HBC on Monday announced it is "pursuing strategic alternatives for the Lord + Taylor operating business, including a possible sale or merger."
HBC has retained PJ Solomon as its financial adviser for the review of the Lord & Taylor operating business, according to a company press release. "Throughout the review, Lord + Taylor remains committed to serving customers across our stores and digital channels," HBC CEO Helena Foulkes said in a statement.
Lord & Taylor in 2018 notched annual revenue of CAD$1.4 billion ($1 billion), through its website and more than 40 stores, mostly in the Northeast and mid-Atlantic U.S., the company said. Lord & Taylor also has a partnership with Walmart.com.
HBC has long worked to take advantage of its real estate, and Lord & Taylor's value to HBC is increasingly difficult to find in its department store operations, while easier to find in its property holdings. In February it closed on the sale of the Lord & Taylor Fifth Avenue building to WeWork Property Investors for CAD$1.1 billion, or $850 million, so the value of that building alone nearly reached its annual sales.
Indeed, last year HBC was reportedly looking to unload not just the Manhattan flagship and its Skokie, Illinois, location (shuttered in 2017 after months of pressure from activist investor Land & Buildings Investment Management to sell off its best properties and deliver the proceeds to investors), but the entire chain.
That's now officially on the table as part of a wider effort to bring HBC the utmost in profitability and potential for growth.

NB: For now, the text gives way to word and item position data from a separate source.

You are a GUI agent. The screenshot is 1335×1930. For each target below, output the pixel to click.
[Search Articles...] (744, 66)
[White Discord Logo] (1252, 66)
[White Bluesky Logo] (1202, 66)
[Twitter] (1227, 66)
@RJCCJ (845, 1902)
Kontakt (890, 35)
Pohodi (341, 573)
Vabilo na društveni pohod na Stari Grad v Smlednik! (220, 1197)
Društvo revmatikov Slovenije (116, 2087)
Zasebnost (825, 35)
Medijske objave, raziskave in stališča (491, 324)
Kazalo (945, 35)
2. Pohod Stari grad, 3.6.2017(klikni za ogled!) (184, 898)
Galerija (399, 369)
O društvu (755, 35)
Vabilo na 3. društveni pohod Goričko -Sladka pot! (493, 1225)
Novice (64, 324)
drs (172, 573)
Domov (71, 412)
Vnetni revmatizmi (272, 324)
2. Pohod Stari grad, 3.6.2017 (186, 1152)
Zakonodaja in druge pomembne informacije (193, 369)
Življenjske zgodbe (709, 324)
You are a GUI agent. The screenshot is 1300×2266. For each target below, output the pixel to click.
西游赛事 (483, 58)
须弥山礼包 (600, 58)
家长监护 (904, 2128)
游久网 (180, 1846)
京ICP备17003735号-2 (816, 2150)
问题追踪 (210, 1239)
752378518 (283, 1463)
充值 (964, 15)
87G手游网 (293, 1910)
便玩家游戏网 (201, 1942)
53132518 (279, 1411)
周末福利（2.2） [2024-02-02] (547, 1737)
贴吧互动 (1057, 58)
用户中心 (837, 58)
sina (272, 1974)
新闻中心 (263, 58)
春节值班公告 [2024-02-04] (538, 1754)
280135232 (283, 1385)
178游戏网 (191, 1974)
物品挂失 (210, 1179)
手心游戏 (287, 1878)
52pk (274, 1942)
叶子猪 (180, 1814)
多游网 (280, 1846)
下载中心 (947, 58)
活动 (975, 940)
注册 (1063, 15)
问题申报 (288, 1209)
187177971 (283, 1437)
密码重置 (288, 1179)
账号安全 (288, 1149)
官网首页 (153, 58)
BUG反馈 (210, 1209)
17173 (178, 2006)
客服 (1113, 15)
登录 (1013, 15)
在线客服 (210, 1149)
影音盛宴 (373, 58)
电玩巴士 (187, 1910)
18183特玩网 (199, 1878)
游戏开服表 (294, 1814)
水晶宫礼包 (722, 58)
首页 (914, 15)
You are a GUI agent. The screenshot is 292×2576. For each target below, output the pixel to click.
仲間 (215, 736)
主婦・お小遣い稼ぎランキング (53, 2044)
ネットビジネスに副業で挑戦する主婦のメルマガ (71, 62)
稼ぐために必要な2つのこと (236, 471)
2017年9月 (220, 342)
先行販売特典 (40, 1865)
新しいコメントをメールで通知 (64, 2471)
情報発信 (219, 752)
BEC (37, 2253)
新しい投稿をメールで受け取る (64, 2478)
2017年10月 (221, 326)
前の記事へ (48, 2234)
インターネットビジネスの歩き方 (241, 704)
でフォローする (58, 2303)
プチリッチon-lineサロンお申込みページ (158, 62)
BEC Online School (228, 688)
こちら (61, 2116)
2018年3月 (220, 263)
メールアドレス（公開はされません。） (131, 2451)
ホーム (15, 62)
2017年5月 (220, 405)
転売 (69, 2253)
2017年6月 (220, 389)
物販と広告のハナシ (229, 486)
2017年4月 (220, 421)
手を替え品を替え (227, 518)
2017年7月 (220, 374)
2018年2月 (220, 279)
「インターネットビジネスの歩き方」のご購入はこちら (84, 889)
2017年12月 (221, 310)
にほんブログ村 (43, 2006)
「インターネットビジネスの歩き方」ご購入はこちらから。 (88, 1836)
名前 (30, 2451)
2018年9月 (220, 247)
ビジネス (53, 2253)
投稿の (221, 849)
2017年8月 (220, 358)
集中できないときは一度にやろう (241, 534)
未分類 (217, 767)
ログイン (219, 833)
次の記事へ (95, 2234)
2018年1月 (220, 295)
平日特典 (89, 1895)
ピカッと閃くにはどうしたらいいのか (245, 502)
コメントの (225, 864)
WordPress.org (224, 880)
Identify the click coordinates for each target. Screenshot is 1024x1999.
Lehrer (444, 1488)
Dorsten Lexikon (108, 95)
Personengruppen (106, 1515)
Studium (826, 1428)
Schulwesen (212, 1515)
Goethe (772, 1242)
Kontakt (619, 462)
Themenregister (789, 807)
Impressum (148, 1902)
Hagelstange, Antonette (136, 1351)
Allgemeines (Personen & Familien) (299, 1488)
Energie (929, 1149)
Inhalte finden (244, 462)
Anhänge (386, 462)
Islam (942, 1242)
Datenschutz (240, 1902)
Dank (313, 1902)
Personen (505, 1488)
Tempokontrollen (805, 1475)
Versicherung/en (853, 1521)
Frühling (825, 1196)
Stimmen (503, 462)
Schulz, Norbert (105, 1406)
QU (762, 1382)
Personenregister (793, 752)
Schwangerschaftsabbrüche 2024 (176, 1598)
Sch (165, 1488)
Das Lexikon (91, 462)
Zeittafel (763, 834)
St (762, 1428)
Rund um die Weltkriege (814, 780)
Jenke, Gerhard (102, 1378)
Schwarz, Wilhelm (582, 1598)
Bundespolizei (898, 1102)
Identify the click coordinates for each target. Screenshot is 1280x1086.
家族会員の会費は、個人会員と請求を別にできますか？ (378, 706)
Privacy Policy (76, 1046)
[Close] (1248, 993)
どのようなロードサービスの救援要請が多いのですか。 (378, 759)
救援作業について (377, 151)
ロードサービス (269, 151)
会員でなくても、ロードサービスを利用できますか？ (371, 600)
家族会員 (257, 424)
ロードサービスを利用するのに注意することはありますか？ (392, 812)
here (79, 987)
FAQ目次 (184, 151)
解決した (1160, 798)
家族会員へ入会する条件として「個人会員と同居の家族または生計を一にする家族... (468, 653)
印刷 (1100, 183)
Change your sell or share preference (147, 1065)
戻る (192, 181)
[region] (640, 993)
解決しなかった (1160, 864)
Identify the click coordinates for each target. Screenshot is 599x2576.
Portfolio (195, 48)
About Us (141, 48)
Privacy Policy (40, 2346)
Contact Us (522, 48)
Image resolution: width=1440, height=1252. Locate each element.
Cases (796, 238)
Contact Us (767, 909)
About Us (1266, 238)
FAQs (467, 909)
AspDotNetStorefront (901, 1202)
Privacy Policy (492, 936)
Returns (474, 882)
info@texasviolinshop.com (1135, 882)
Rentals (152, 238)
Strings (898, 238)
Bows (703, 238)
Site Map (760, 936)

The company in recent years has been simplifying its organization, strengthening its retail operations and unlocking the value of its real estate, and its review of its options for Lord & Taylor "is another example of how we are exploring options to position HBC for long-term success," Foulkes also said in her statement. "Over the last year, we've taken bold actions and made fundamental fixes that have resulted in a far stronger, more capable HBC, having returned to positive operating cash flow, increased profitability and strengthened the balance sheet."
Lord & Taylor is low-hanging fruit for the company, which also runs Saks Fifth Avenue and Hudson's Bay Co. in Canada. The middle-of-the-road department store banner saw its year-over-year sales decline, and together with Hudson's Bay and the now-shuttered Home Outfitters, store comps fell 5.2%, according to its most recent report. Aside from the closure of its Canadian Home Outfitters furniture business, the fate of its Canadian operations remains unclear. But in the U.S. the company is aiming for the luxury segment, according to Bob Phibbs, CEO of the consulting firm The Retail Doctor.
"They have neglected the brand for a long time. Let's face it, the money's in Saks, and clearly they realize that the middle is going to be suffering," he told Retail Dive in an interview. "Lord & Taylor was always a cut above Penney and direct competitor Macy's. But the middle is getting squeezed, unless you're willing to spend money on your stores like they did with Saks. The question becomes what happens to the Lord & Taylor brand — who would buy it? With 40 stores it's not a big enough chain. But it is still an iconic brand and you could find someone willing to do it as you saw with FAO Schwarz."
The fleet could be sold off piecemeal or in one swoop, but HBC doesn't likely care how it goes, as long as the proceeds go to trim down its debt and possibly help fund a turnaround at Hudson's Bay, he also said.